- ACTIVITY:
How many lines below hold "agent"? Answer with only the number.

- MATERIAL SHOWN:
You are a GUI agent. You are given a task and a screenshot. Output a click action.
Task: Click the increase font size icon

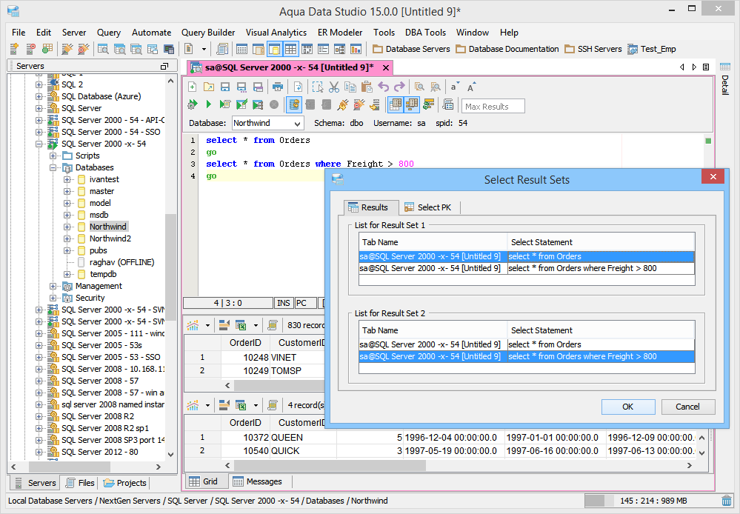(x=472, y=87)
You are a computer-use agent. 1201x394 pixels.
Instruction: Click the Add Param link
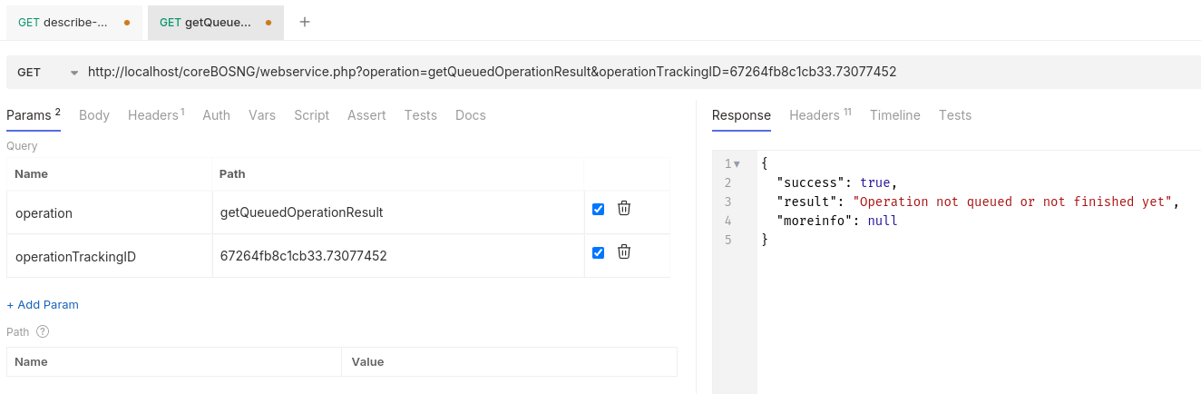pos(43,304)
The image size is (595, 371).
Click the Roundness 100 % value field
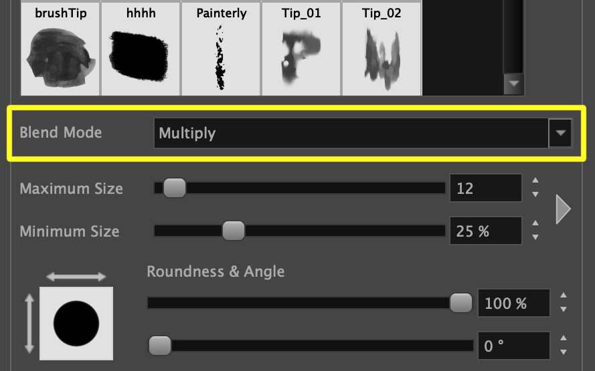tap(513, 303)
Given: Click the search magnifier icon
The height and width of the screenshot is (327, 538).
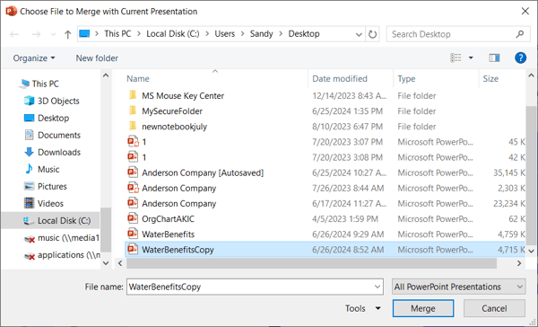Looking at the screenshot, I should pyautogui.click(x=519, y=34).
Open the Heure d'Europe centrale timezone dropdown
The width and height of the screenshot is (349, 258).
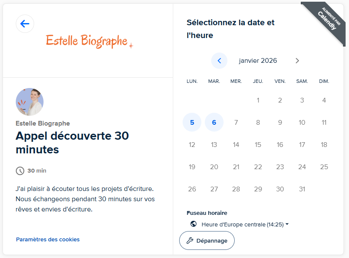[x=242, y=224]
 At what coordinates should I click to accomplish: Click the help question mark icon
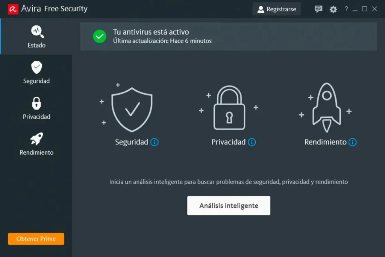pyautogui.click(x=346, y=9)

- WRITTEN ANSWER:
2